• Yazılı alıştırma A
TBMM üzerine yapılan açıklamayı iki cümleyle özetleyin.
• Yazılı alıştırma B
TBMM üzerine yapılan açıklamada tırnak içinde sözü ya da kararı aktarılan kişi ve kurumları sıralayın.

Kuru yazılı olarak yaptığı açıklamada şu ifadelere yer verdi;           
‘’23 Nisan 1920 tarihinde açılan TBMM, 24 Nisan 1920 tarihinde Cumartesi en yaşlı üyenin başkanlığında toplanmıştı. “Yalnız ve yalnız bir şey düşünmeye mecburuz. O da, memleketin kurtulmasıdır” kararıyla TBMM’si, demokratik hakların geliştirilerek uygar dünyada daha ileriye gitme ülküsüyle Cumhuriyet Türkiye’sinin gazi meclisi olarak var olmuştur. ATATÜRK’ ten günümüze kadar TBMM üyesi olarak millet iradesinin temsiliyle düşmanların emellerini bilmiş ve sorumluluğunu yapmış/ yapmaya da devam edecektir. ATATÜRK, “Bizi yaşatmamak isteyenlere karşı yaşama hakkımızı müdafaa edeceğiz. TBMM burada Ankara’ da intikal etti. Diyerek, millet iradesini önde tutmuştur.    
Zamanla öğrenilen tecrübeler, hayatın getirdikleriyle mümkün olduğundan GAZİ MECLİS TBMM’ de bu tecrübelere sahiptir. Sayın Cumhurbaşkanı aklın ve milli iradenin öncülüğünde gelişen ve millete vücut veren iradenin mimari olan TBMM üyelerine, “yorulan varsa kenara çekilsin yerini başka arkadaşlarına bıraksın” derken verdiği mesajın anlamını okumak gerekmektedir.

• Materyal
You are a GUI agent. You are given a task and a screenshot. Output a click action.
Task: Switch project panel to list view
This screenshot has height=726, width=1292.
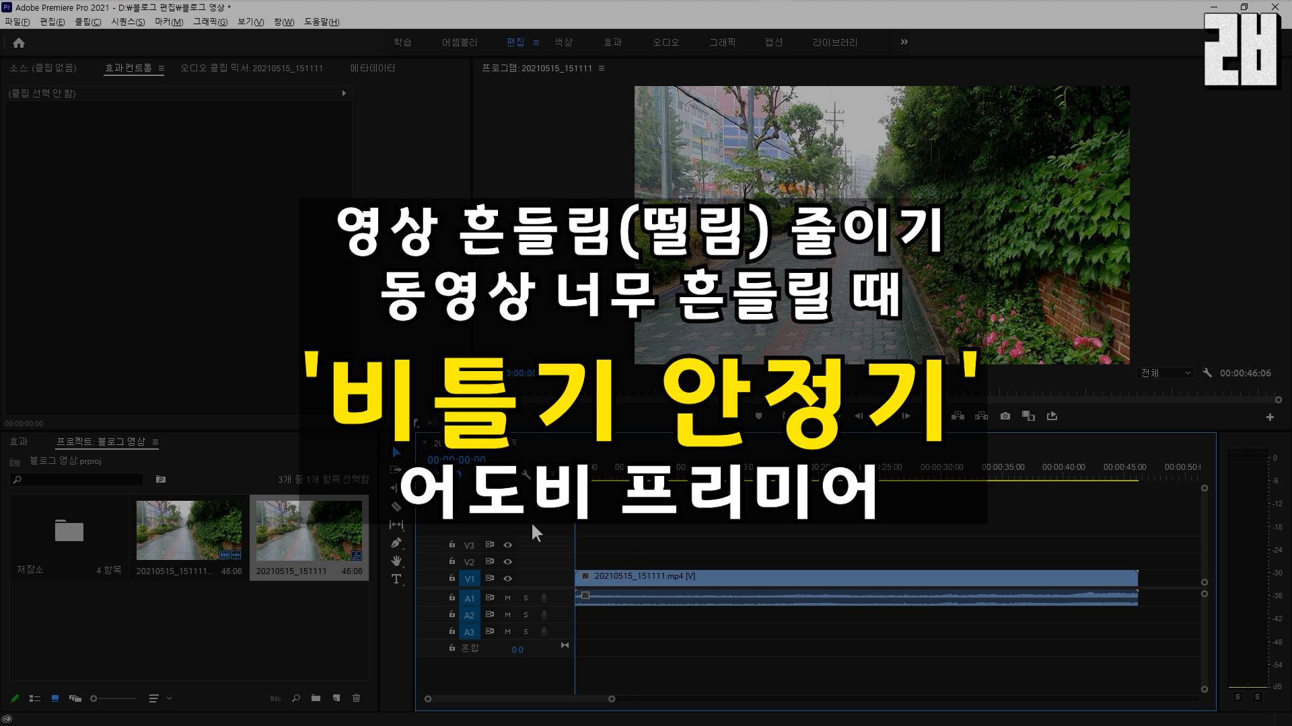click(35, 698)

• Doğru çıktı A
23 Nisan 1920'de açılan TBMM, memleketin kurtulması kararıyla Cumhuriyet Türkiye'sinin gazi meclisi olarak var olmuş ve Atatürk'ten bugüne millet iradesini temsil etmiştir. Açıklamaya göre Gazi Meclis zamanla öğrenilen tecrübelere sahiptir ve Cumhurbaşkanının TBMM üyelerine "yorulan varsa kenara çekilsin" derken verdiği mesajın anlamını okumak gerekir.

• Doğru çıktı B
TBMM, Atatürk, Cumhurbaşkanı